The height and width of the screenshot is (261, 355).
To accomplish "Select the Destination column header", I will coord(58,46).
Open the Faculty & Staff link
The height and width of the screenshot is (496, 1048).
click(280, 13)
----------------------------------------
WHAT IS NEEDED:
Without changing a word, restate the whole listing.

RESULT OF THE EXERCISE:
The height and width of the screenshot is (261, 355).
To accomplish "Select the Destination column header", I will coord(58,46).
Open the Faculty & Staff link
The height and width of the screenshot is (496, 1048).
click(280, 13)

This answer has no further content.